Nine months into the program it seemed that the gamble had paid off handsomely. When the team met that night in the observation room they agreed it was time to report back on their progress. A message was sent uplevels. Two days later they had their reply. Berdichev was coming. He wanted to see the boy with his own eyes.


SOREN BERDICHEV waited at the security checkpoint, straight backed and severe, his bodyguards to either side of him, and thought of his wife. It was more than a month now since her death, but he had still not recovered from it. The doctors had found nothing wrong with her in their autopsy report, but that meant little. They had killed her. The Seven. He didn't know how, but there was no other explanation. A healthy woman like Ylva didn't just die like that. Her heart had been strong. She had been fit—in her middle-aged prime. There was no reason for her heart to fail.

As they passed him through he found himself going over the same ground again, no nearer than before to finding a solution. Had it been someone near to her—someone he trusted? And how had they managed it? A fast-acting drug that left no trace? Some physical means? He was no nearer now than he had been in that dreadful moment when he had discovered her. And the pain of her absence gnawed at him. He hadn't known how much he was going to miss her until she was gone. He had thought he could live without her . . .

The corridor ended at a second security door. It opened as he approached it and a dark-haired man with a goatee beard stood there, his hand out in welcome.

Berdichev ignored the offered hand and waited while one of his guards went through. A team of his men had checked the place out only hours before, but he was taking no chances.

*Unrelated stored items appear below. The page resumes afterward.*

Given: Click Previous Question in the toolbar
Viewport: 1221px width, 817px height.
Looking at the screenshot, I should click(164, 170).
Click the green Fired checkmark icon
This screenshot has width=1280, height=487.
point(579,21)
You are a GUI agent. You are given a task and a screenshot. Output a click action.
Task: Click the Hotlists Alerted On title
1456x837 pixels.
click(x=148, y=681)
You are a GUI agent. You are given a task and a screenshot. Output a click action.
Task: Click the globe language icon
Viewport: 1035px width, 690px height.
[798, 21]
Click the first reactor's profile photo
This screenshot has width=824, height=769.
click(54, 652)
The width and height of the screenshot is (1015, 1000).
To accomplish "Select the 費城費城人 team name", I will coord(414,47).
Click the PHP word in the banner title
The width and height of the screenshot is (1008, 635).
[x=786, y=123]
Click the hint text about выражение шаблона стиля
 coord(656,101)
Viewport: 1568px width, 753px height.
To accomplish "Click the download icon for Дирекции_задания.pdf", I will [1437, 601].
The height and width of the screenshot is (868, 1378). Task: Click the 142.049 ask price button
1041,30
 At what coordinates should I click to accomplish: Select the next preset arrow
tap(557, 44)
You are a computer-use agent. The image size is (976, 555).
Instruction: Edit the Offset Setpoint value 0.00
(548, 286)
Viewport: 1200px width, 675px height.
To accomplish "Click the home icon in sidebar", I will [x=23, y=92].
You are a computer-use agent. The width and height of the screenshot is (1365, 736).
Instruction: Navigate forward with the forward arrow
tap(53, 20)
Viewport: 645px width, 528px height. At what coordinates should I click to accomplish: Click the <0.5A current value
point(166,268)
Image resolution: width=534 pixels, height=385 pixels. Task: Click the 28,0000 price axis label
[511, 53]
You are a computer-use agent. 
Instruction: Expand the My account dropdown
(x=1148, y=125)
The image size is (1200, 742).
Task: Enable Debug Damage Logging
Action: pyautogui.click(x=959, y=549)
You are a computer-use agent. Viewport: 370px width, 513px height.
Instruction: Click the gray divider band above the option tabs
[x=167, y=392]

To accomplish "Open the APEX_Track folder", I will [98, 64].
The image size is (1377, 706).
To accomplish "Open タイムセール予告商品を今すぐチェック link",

Administrator Jouanne had been killed only a week ago and things were heating up daily. The guard returned a moment later and gave the all-clear signal. Only then did he go inside.

The official turned and followed Berdichev into the center of the room. "The boy is upstairs, sir. The Builder is with him, to make introductions. Otherwise—"

Berdichev turned and cut the man off in midsentence. "Bring me the Architect. I want to talk to him before I see the boy."

The official bowed and turned away.

While he waited, he looked about him, noting the spartan austerity of the place. Employees were standing about awkwardly. He could sense the intensity of their curiosity about him, though when he looked at them they would hasten to avert their eyes. It was common knowledge that he was one of the chief opponents of the Seven, that his wife had died, that he himself was in constant danger. There was a dark glamour to all this and he recognized it. But today his mood was sour. Perhaps seeing the boy would shake him from its grip.

The official returned with the Architect in tow. Berdichev waved the official away, then took the Architect by the arm and led him across the room, away from the others. For a moment he studied the man. Then, leaning forward, he spoke, his voice low but clear.

"How stable is the new mental configuration? How reliable?"

The Architect looked down, considering. "We think it's firm. But it's hard to tell as yet. There's the possibility that he'll revert. Only a slender chance, but one that must be recognized."

Berdichev nodded, at one and the same time satisfied with the man's honesty and disappointed that there was yet this area of doubt.

"But taking this possibility into consideration, is it possible to—" He pursed his lips momentarily, then said it: "to use the boy?"

"Use him?" The Architect stared at him. "How do you mean?"

"Harness his talents. Use his unique abilities. Use him." Berdichev shrugged. He didn't want to be too specific.

The Architect seemed to understand. He smiled bleakly and shook his head. "Impossible. You'd destroy him if you used him now." There was a deliberate, meaningful emphasis on the word.

"How soon, then?"

"You don't understand. With respect, STiih Berdichev, this is only the beginning of the process. We reconstruct the house, but it has to be lived in for some time before we can discover its faults and flaws. It'll be years before we know that the treatment has worked properly."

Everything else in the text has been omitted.